The task
The lines needed are those below that contain the word "value"; copy each one.

Records shown
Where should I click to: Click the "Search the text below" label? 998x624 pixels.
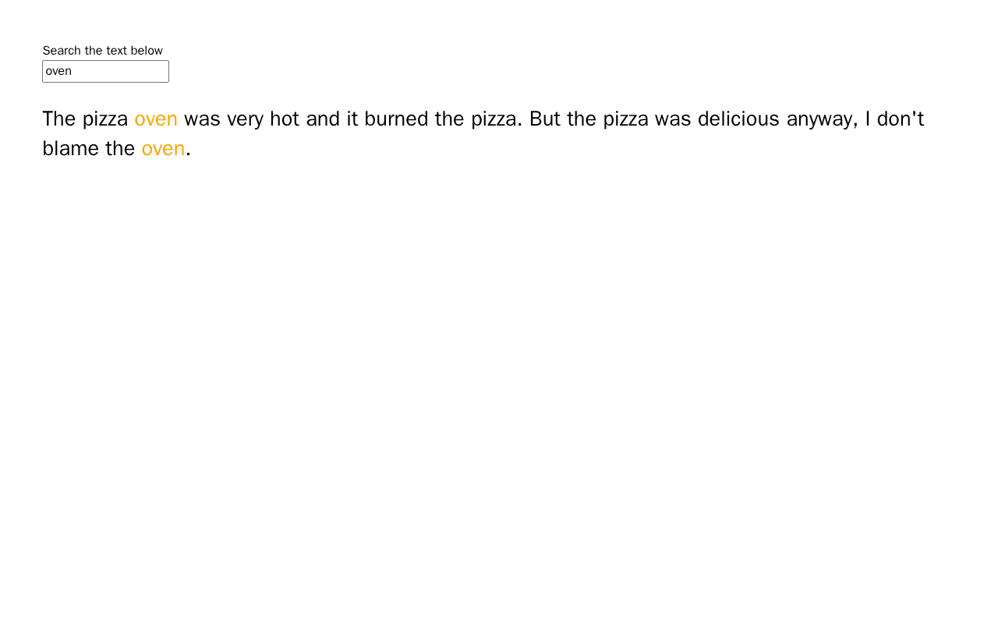102,51
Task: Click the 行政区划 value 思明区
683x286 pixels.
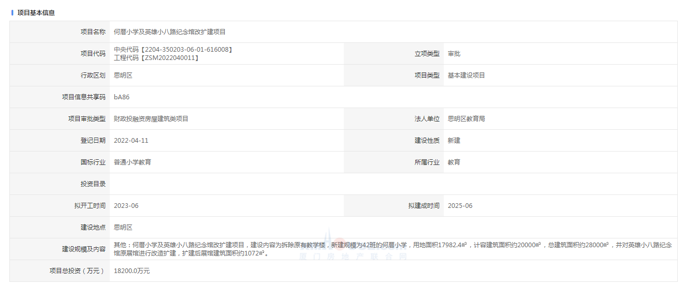Action: [123, 76]
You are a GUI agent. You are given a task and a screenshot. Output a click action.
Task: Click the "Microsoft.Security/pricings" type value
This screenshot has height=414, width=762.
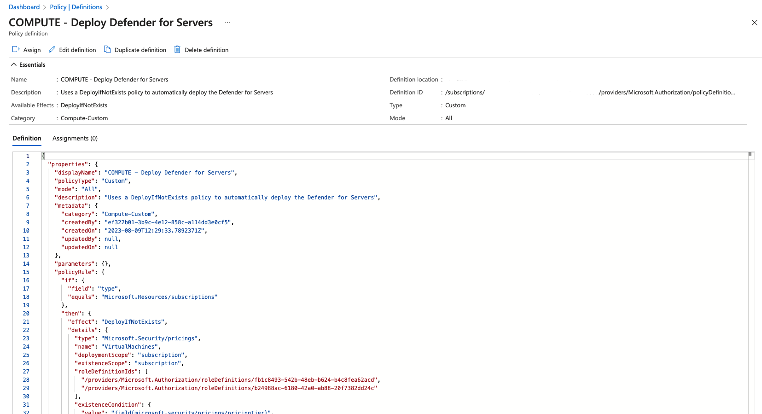pyautogui.click(x=150, y=338)
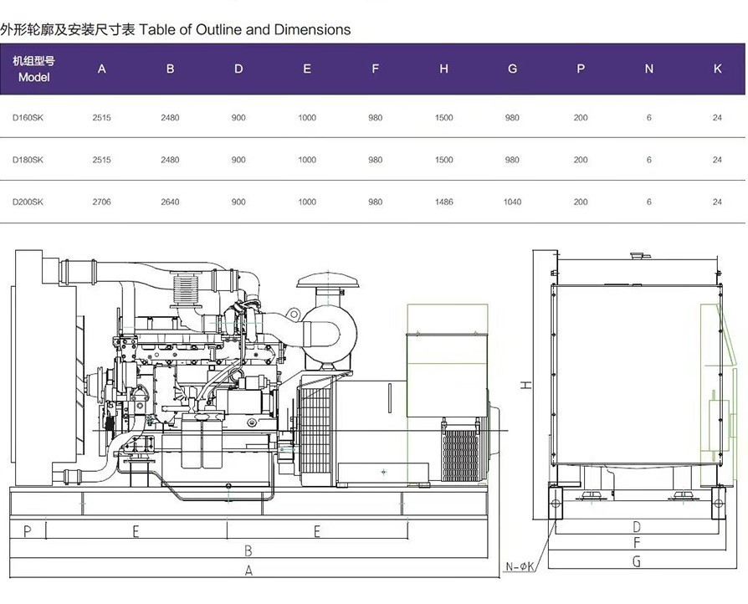Viewport: 748px width, 604px height.
Task: Click the N-ØK label on the right drawing
Action: [519, 564]
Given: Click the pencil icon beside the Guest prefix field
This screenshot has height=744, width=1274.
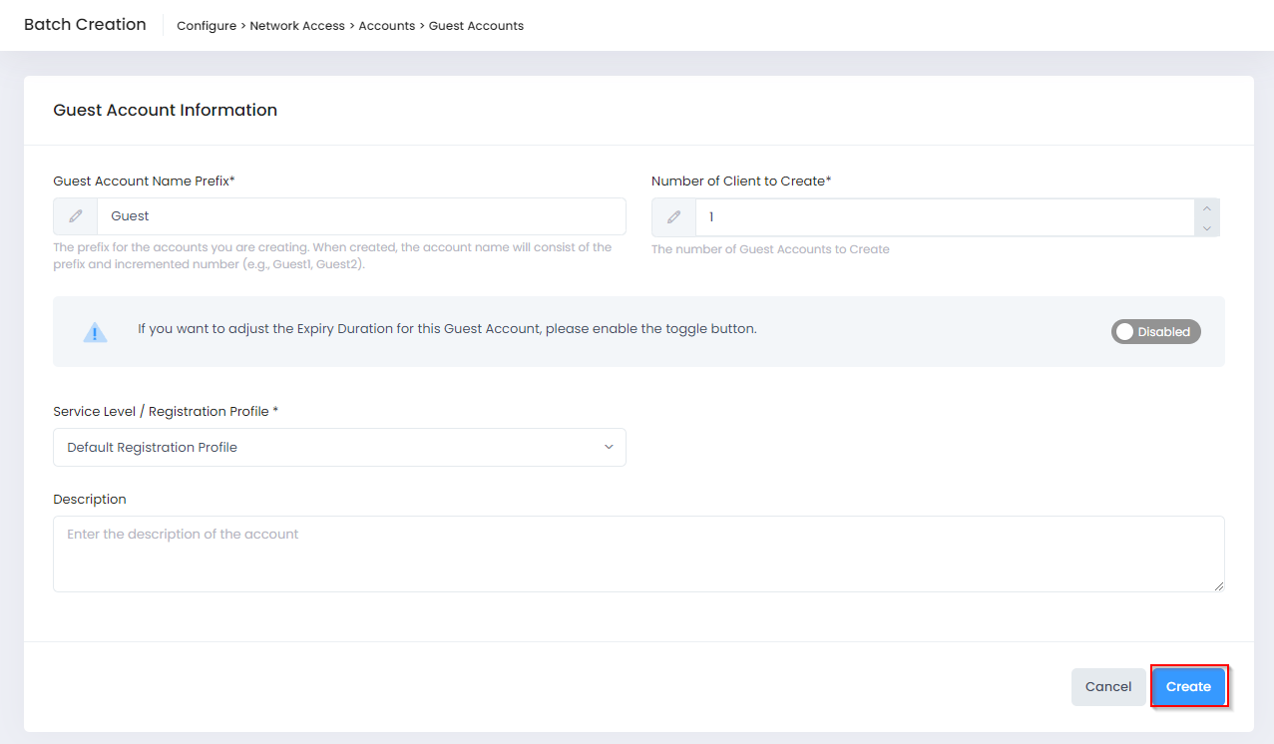Looking at the screenshot, I should click(x=76, y=216).

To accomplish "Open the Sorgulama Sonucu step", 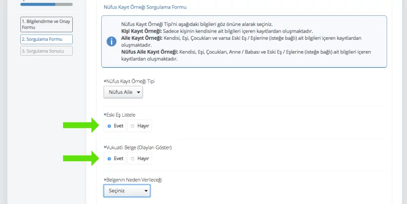I will [x=46, y=51].
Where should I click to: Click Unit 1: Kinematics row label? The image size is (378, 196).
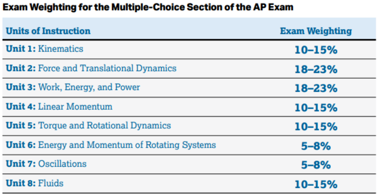pos(45,49)
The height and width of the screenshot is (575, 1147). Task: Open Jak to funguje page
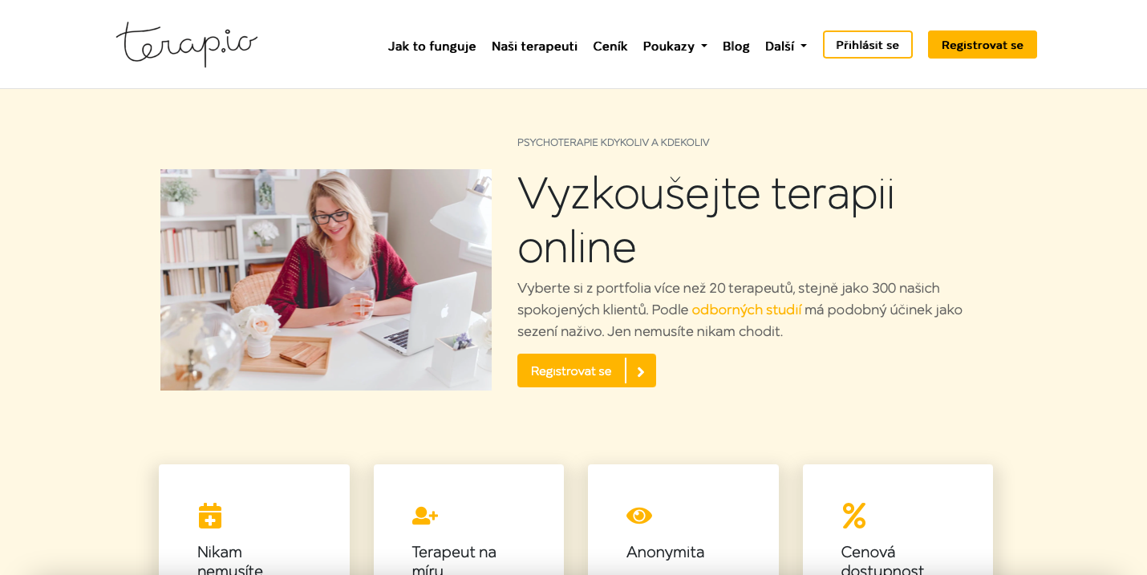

Answer box
Task: Click the 行政区划 value 思明区
Task: Click the "Microsoft.Security/pricings" type value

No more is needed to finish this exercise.